Cass. soc., 15 avril 2015, n° 13-27.211, FS-P+B+R

 

Le délégué du personnel dont la prise d’acte produit les effets d’un licenciement nul lorsque les faits invoqués la justifiaient, a droit à une indemnité pour violation du statut protecteur égale à la rémunération qu’il aurait perçue depuis son éviction jusqu’à l’expiration de la période de protection, dans la limite de deux ans, durée minimale légale de son mandat, augmentée de six mois.
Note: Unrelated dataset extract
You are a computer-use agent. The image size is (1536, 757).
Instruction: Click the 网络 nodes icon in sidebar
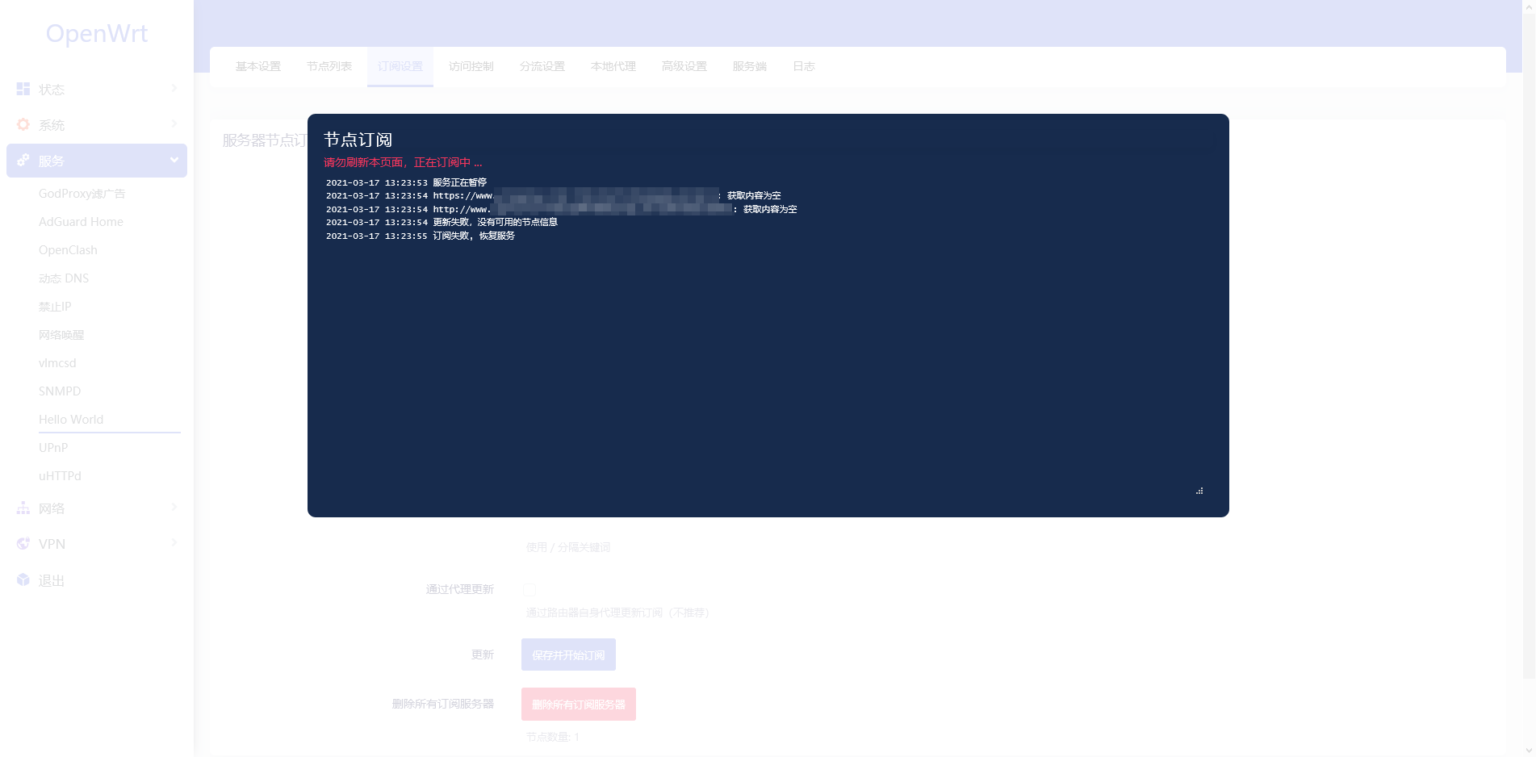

En l’espèce, une salariée engagée en qualité de commercial sédentaire à compter du 19 juin 2003, a, par une lettre du 5 juin 2009, confirmée par une lettre du même jour émanant d’un syndicat, sollicité l’organisation des élections des délégués du personnel (l’entreprise employant au moins onze salariés). Par un acte d’huissier du 7 juillet 2009, la société a convoqué la salariée à un entretien préalable à un éventuel licenciement et lui a notifié sa mise à pied conservatoire. Cette salariée a été élue déléguée du personnel le 13 août 2009. Par une décision du 3 septembre 2009, l’inspecteur du travail a refusé d’autoriser le licenciement de cette salariée. Par une lettre du 16 octobre 2009, la salariée a pris acte de la rupture de son contrat de travail, puis a saisi le conseil de prud’hommes afin de faire produire à la prise d’acte les effets d’un licenciement nul et obtenir la condamnation de son ancien employeur à lui payer diverses sommes.
La cour d’appel (CA Nîmes, 1er octobre 2013, n° 12/01969), après avoir dit par confirmation de la décision des premiers juges que la prise d’acte était justifiée et produisait les effets d’un licenciement nul, a condamné l’employeur à payer à la salariée une somme à titre d’indemnité pour violation du statut protecteur correspondant à 52 mois de salaire.

L’employeur s’est alors pourvu en cassation.

La Haute juridiction a cassé l’arrêt d’appel sur ce point, au visa des articles L. 2411-5 et L. 2314-27 du Code du travail, en énonçant la règle ci-dessus.